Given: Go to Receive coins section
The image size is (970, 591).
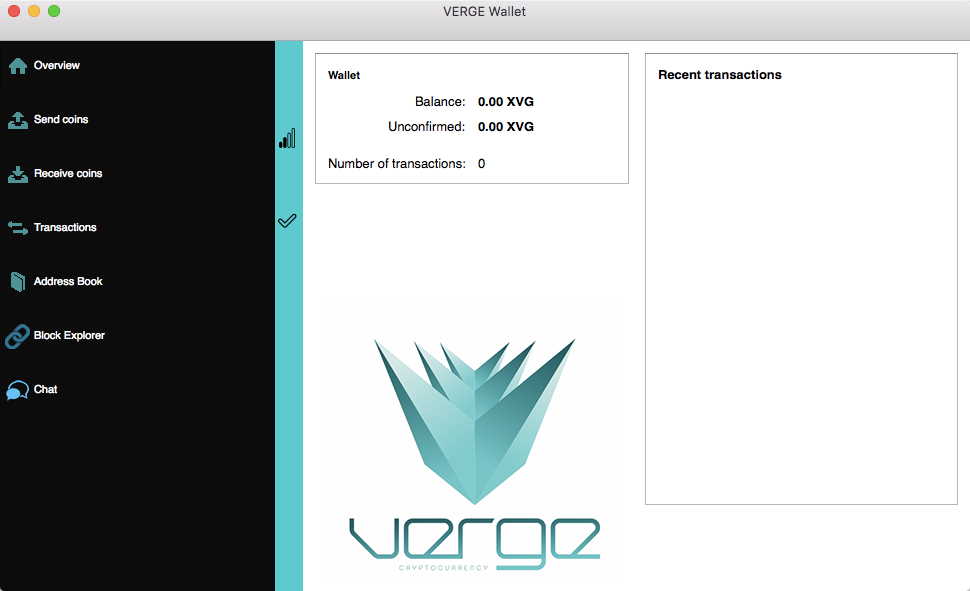Looking at the screenshot, I should pos(68,174).
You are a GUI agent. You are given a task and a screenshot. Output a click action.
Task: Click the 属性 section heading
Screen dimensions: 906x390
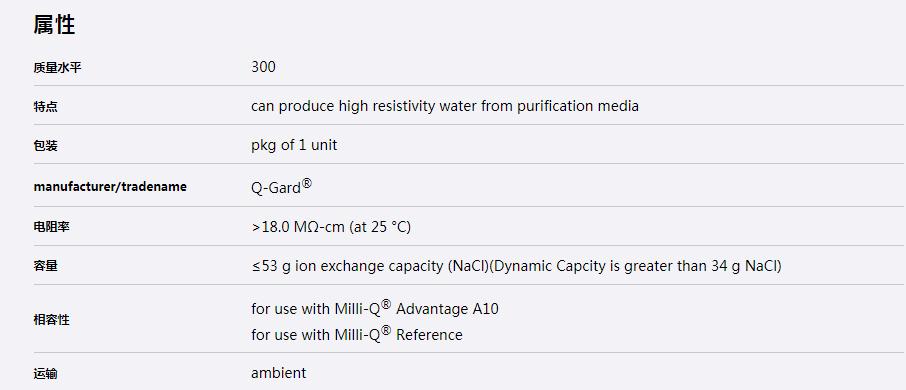[x=54, y=25]
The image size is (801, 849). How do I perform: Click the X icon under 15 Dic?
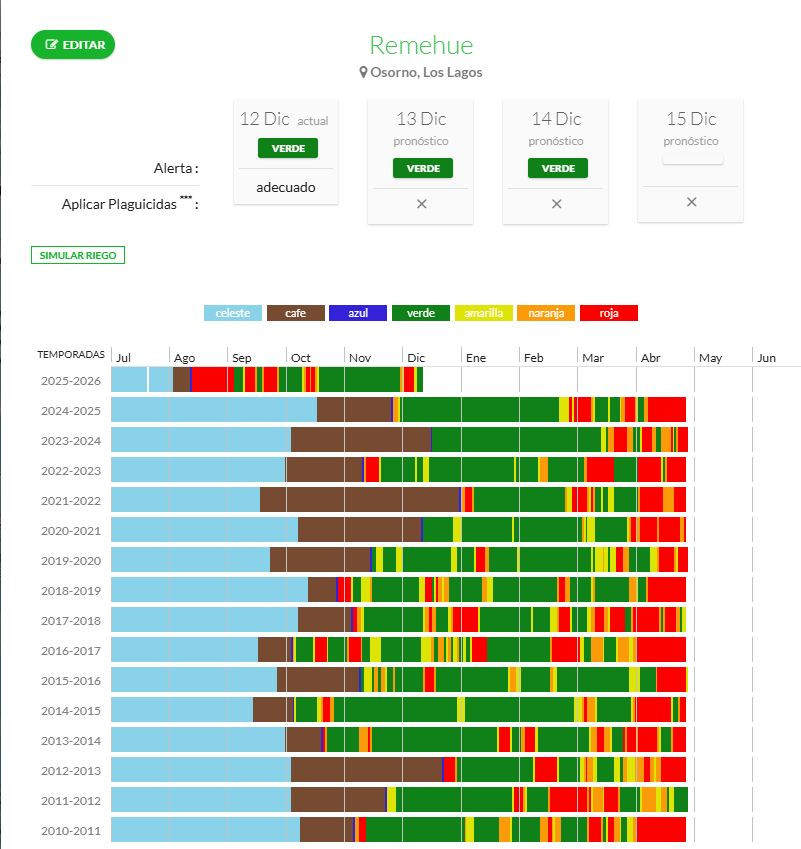(x=691, y=201)
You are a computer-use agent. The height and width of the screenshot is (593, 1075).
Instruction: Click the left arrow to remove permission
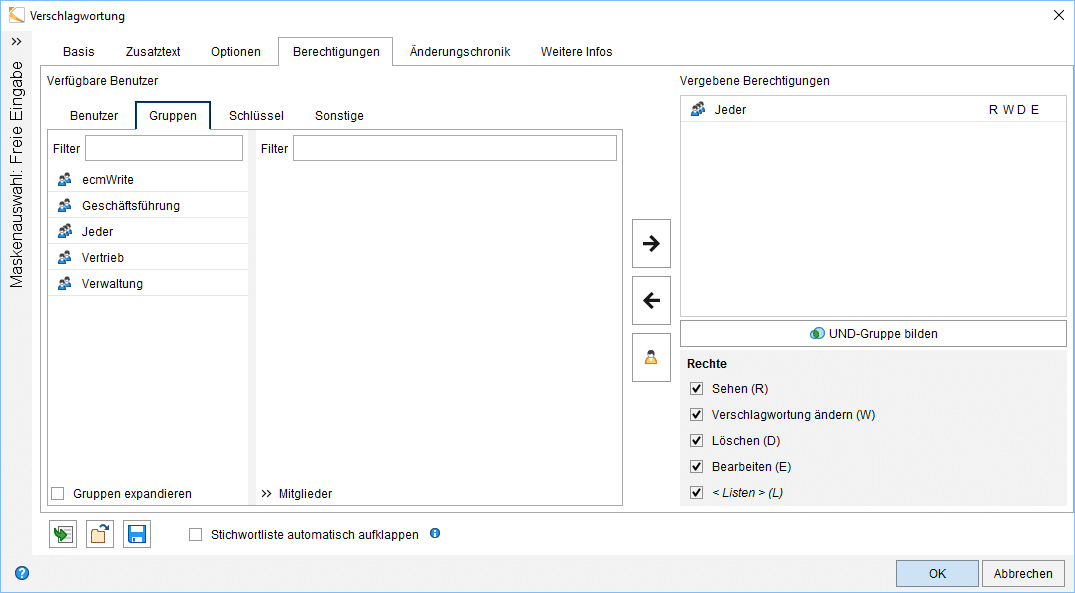pyautogui.click(x=651, y=301)
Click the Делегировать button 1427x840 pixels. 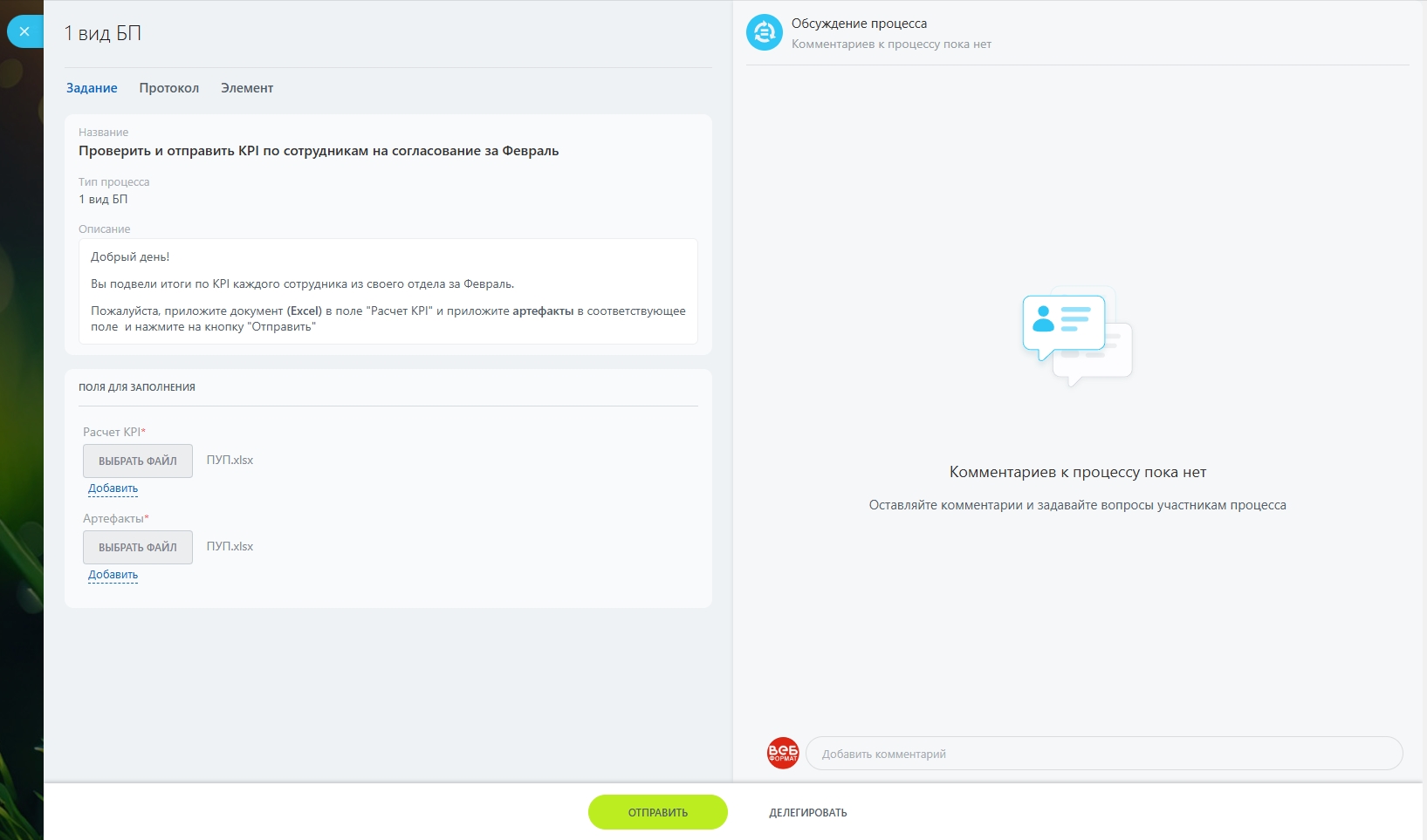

::::::::::

* [ACTION ITEM]:
Identify every line above with the string "agent" in it. Copy those lines.

* [RESULT FOR THIS TASK]:
You are a GUI agent. You are given a task and a screenshot. Output a click action.
You are a computer-use agent. The height and width of the screenshot is (593, 1075).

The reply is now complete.